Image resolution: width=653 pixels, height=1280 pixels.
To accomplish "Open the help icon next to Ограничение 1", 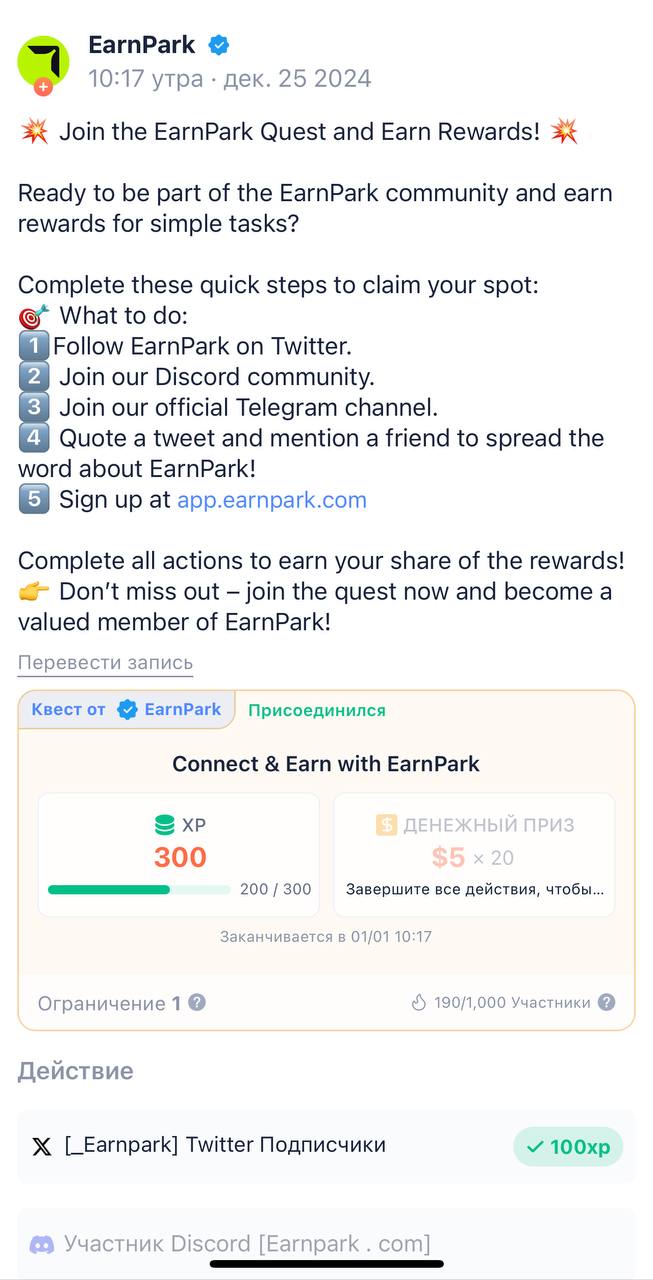I will (197, 1002).
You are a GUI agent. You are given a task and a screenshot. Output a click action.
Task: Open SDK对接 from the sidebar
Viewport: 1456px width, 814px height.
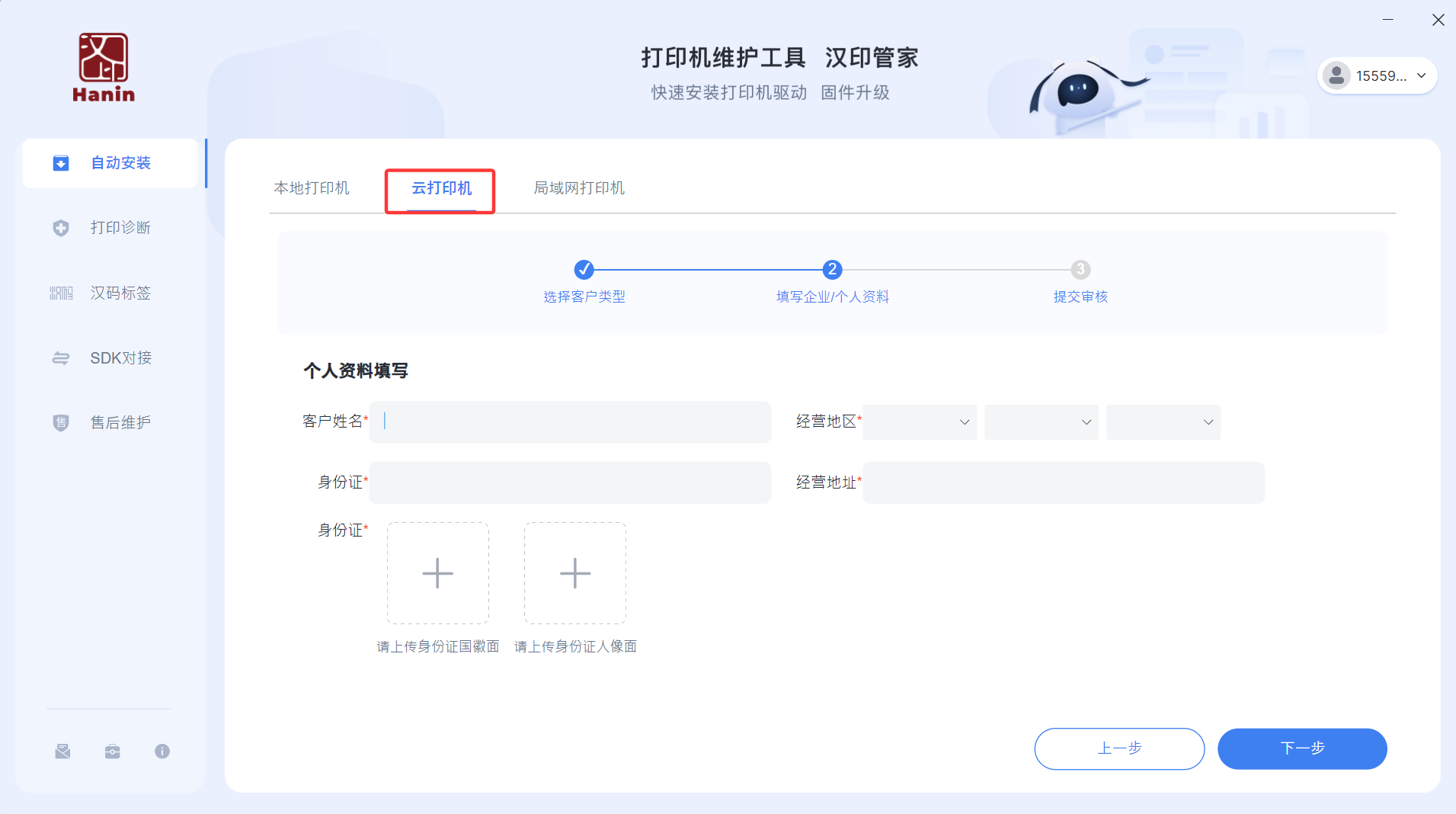pos(120,357)
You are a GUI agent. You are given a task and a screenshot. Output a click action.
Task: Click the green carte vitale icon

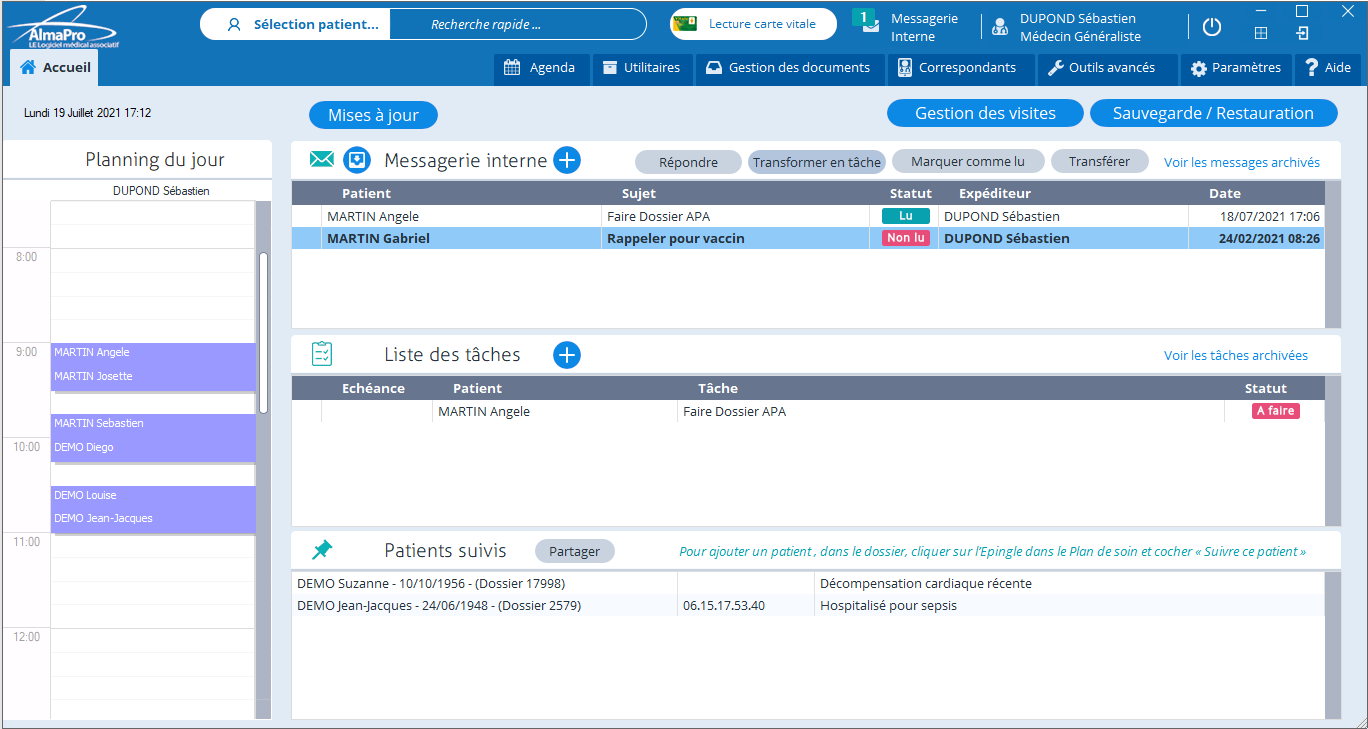point(685,24)
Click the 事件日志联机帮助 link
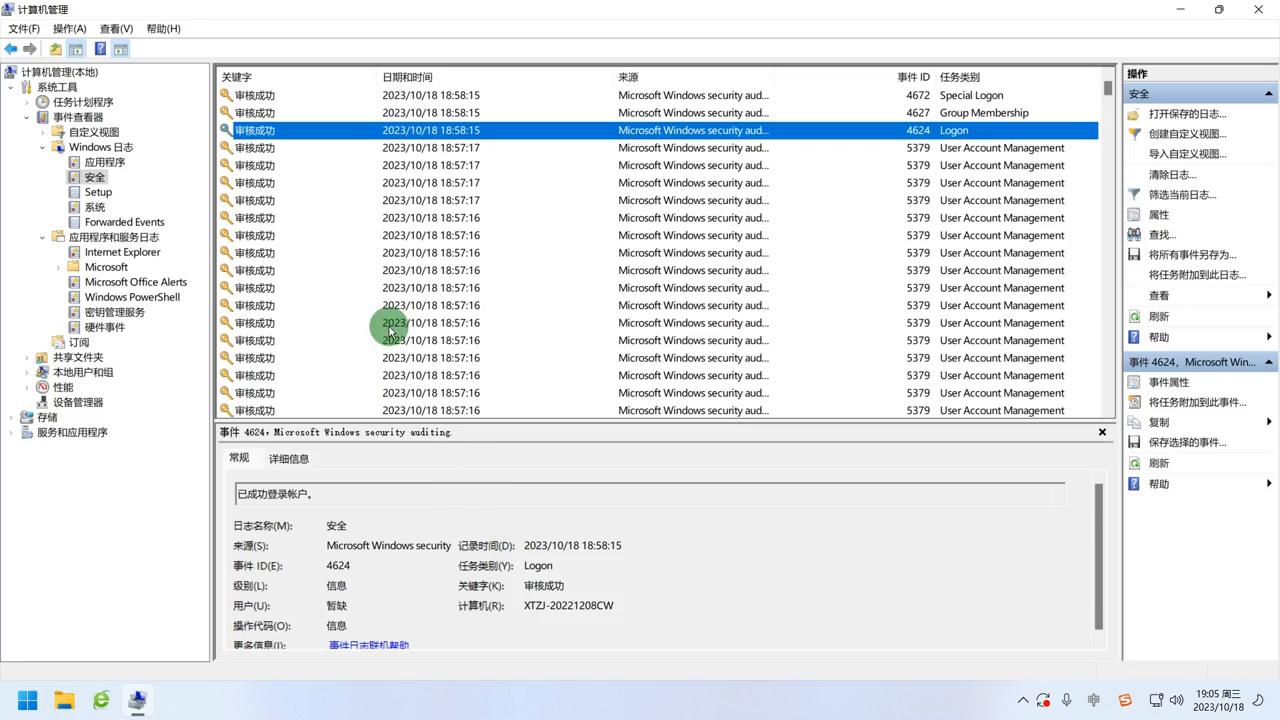Image resolution: width=1280 pixels, height=720 pixels. [x=369, y=644]
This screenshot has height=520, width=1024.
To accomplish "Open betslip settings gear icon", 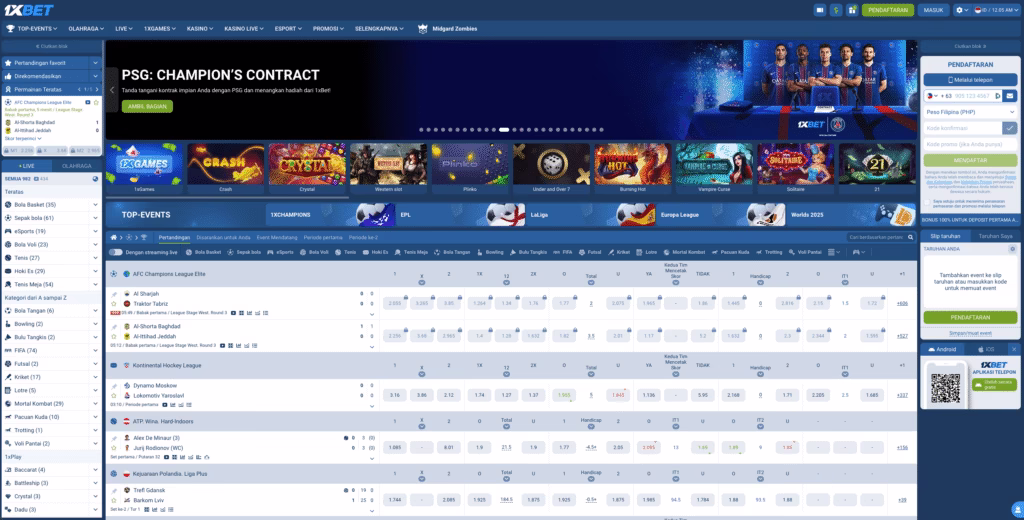I will 1013,250.
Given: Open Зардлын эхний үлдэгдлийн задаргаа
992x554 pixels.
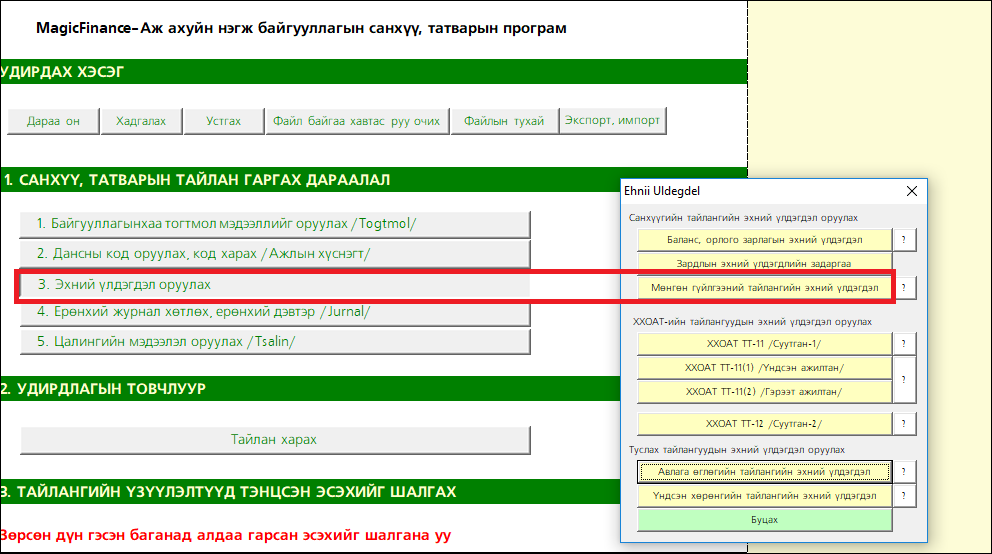Looking at the screenshot, I should click(x=764, y=264).
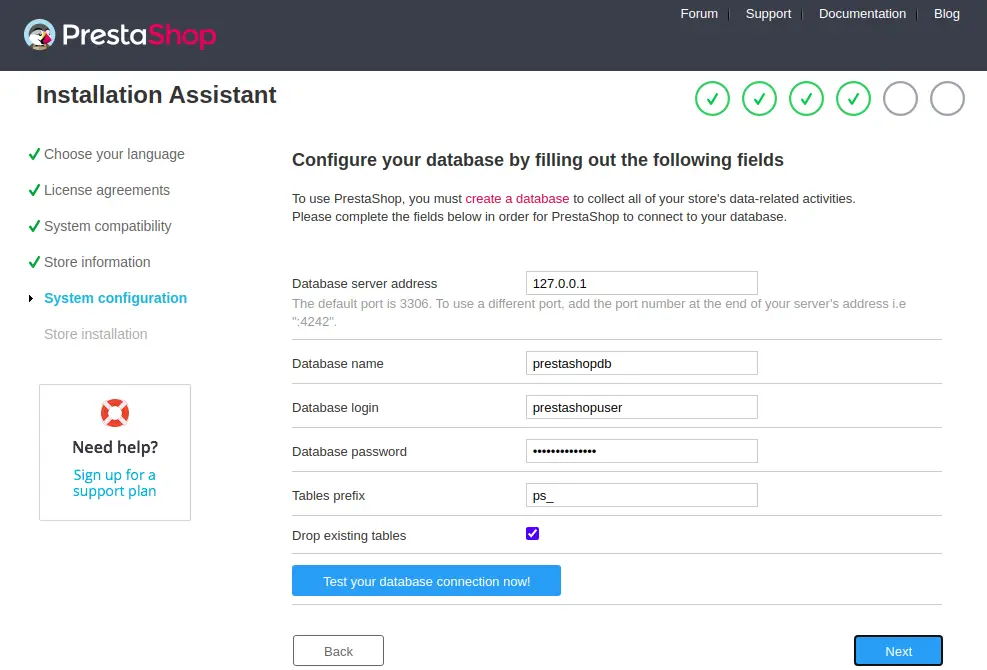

---

## TASK OBJECTIVE
What is needed is an exact copy of only the lines from the line containing "Given: Open Зардлын эхний үлдэгдлийн задаргаа" through the last line of the entries, inclusive, without the pictures.

## SOLUTION TO THE PROBLEM
Given: Open Зардлын эхний үлдэгдлийн задаргаа
992x554 pixels.
Looking at the screenshot, I should click(x=764, y=264).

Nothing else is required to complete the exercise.